The six most middle-class ways of exercising
Boot camp in the park
What could possibly be more middle-class than taking a communal area for the leisure of all and commandeering it for your personal use? And deliciously, everyone knows the man shouting orders at you is actually your employee and you could stop him any time you wanted.
Practical, A-to-B cycling is for poor people. Instead, ride a £10,000 bike around country lanes in a large group, holding up traffic for miles until you reach a village tea shoppe where you loudly say you’d buy the local vicarage if it wasn’t for your ‘bloody commute’.
Swimming pools, unless you own them, are municipal swamps thick with the detritus of pensioners and schoolchildren. Lakes and seas, by contrast, are pure, natural, and perfect for you and your clean-eating body which has regular glacier mud facials. Until you get Weil’s disease.
Weights are a bit ‘nightclub bouncer’. Aquafit is what your granny does on Wednesday morning. But lifting weights underwater is just idiotic enough to be plausible and none of your peer group will have done it first.

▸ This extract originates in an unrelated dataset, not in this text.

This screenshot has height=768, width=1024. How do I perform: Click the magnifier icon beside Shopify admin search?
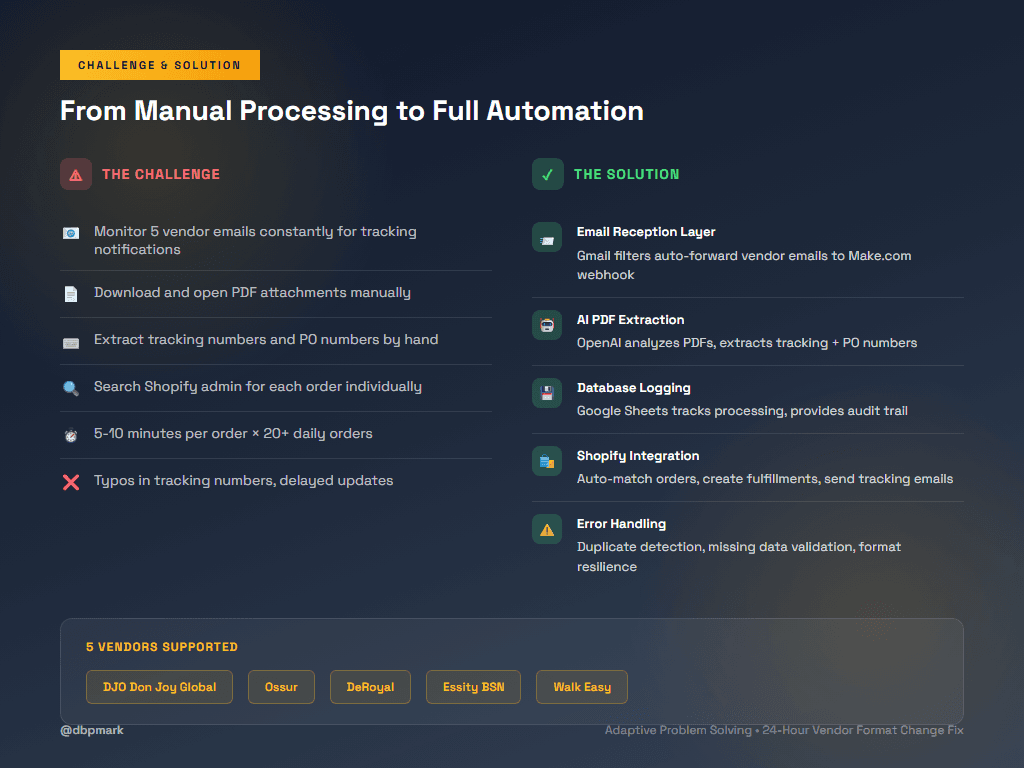pos(71,387)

Going running with your kids
A 5k is passé, but a 5k with your adorable children Clarence (‘Claa’) and Mabel (‘Belly’) in tow, keeping pace beautifully with you and your sweat-free partner? Family time and fitness time all in one? You’ll be the envy of the course, and imagine that photo-finish.
Outdoor spin class
As pointless as purple carrots, as gratuitous as a Canada Goose coat, as wasteful as a Waitrose big shop. Be the first on your WhatsApp SchoolRunners! group to do it, or curse your missed chance forever.